By WSJ Staff 

This week, the Federal Reserve will convene for a two-day meeting to set monetary policy, and numbers on the European economy's growth rate and the U.S. jobs market will be released.

MONDAY: The Federal Reserve's preferred measure of inflation, the personal-consumption expenditures price index, is expected to show little change in consumer costs in March. Economists surveyed by The Wall Street Journal predict the U.S. Commerce Department will report flat core PCE prices on a monthly basis, after a 0.2% increase in February. The overall PCE index in February was up 2.1% from a year earlier, exceeding the Fed's target for a 2% annual gain for the first time in nearly five years.

WEDNESDAY: The Fed's interest-rate-setting Federal Open Market Committee isn't expected to change monetary policy when it concludes its two-day meeting, although uncertainty about the prospect of a June rate rise lingers.
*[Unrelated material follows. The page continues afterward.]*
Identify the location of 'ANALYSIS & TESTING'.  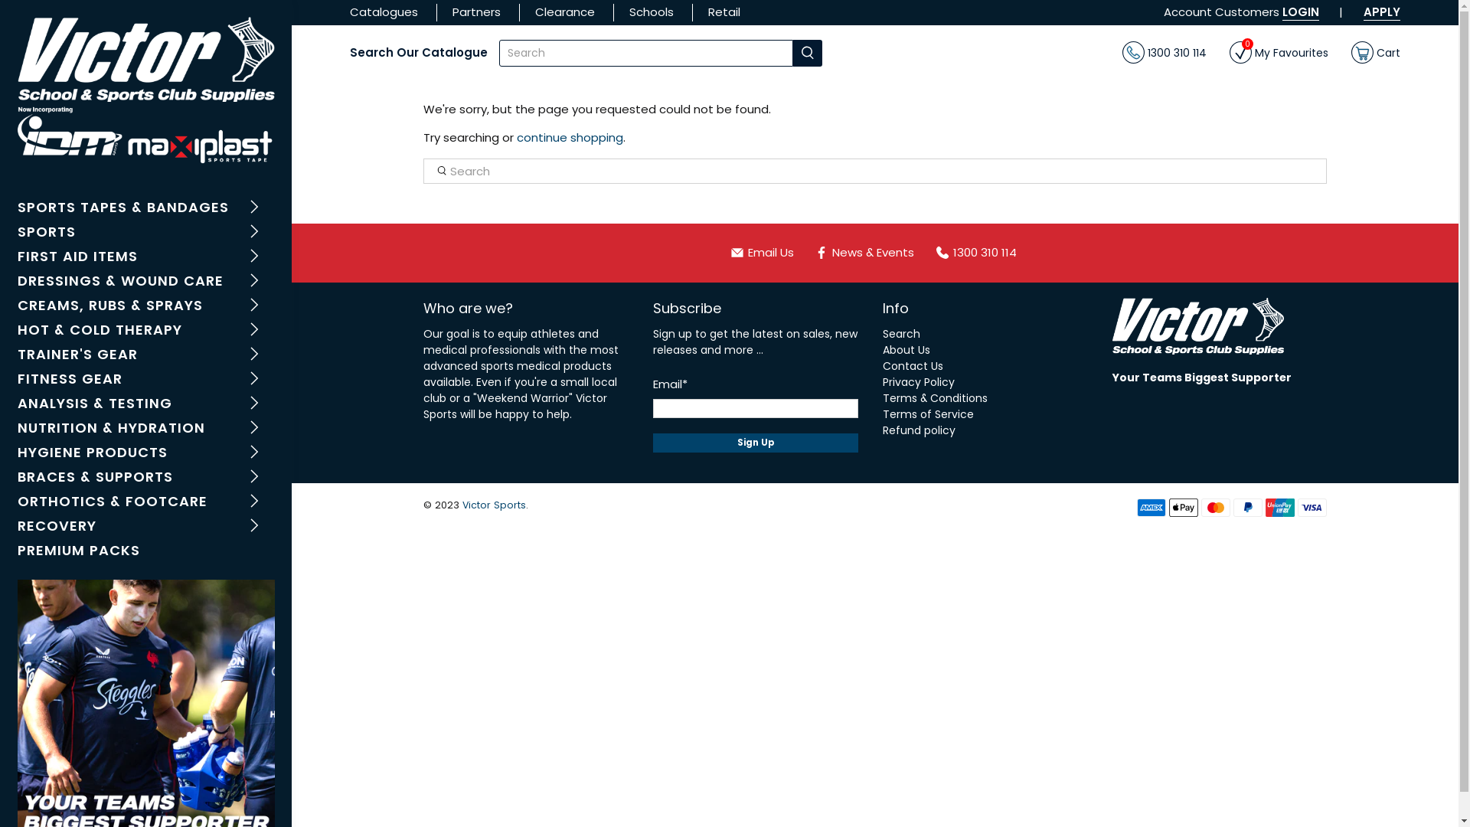
(17, 403).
Several Fed officials have indicated they expect to lift rates around two more times this year. Friday's weak gross domestic product report, which showed the U.S. economy grew at a 0.7% annual rate, likely won't be enough to prevent the Fed from raising rates in June.
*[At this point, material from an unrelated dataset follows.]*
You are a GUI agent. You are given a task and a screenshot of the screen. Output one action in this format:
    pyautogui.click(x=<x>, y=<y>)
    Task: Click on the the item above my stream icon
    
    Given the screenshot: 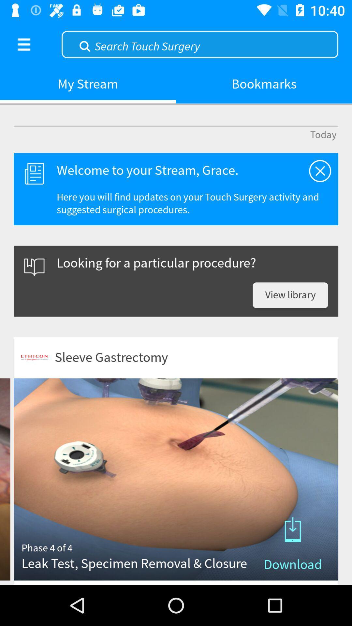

Figures to be released by the European Union's statistics agency are expected to show eurozone GDP grew at a quarter-to-quarter rate of 0.5% in the first three months of the year. That would be a slightly faster rate of growth than has been typical of the eurozone's recovery since mid-2013, and would mean the currency area outpaced both the U.S. and the U.K. In the fourth quarter, seasonally adjusted GDP rose by 1.7% in the euro area compared with the same quarter the previous year.

THURSDAY: Bank of Canada Gov. Stephen Poloz will deliver a speech in Mexico City at an event sponsored by a Mexican-Canadian business group, CanCham Mexico. His speech comes as the Trump administration hopes to start talks on renegotiating the North American Free Trade Agreement, or Nafta, with Canada and Mexico as soon as this summer.

FRIDAY: The U.S. Labor Department releases the April jobs report, after last month's report presented a mixed picture of the labor market. The March report showed hiring slowed dramatically from earlier in the year, but the unemployment rate dropped to 4.5%, the lowest level in nearly a decade. Economists surveyed by The Wall Street Journal expect the U.S. economy added 185,000 jobs in April, up from 98,000 the previous month.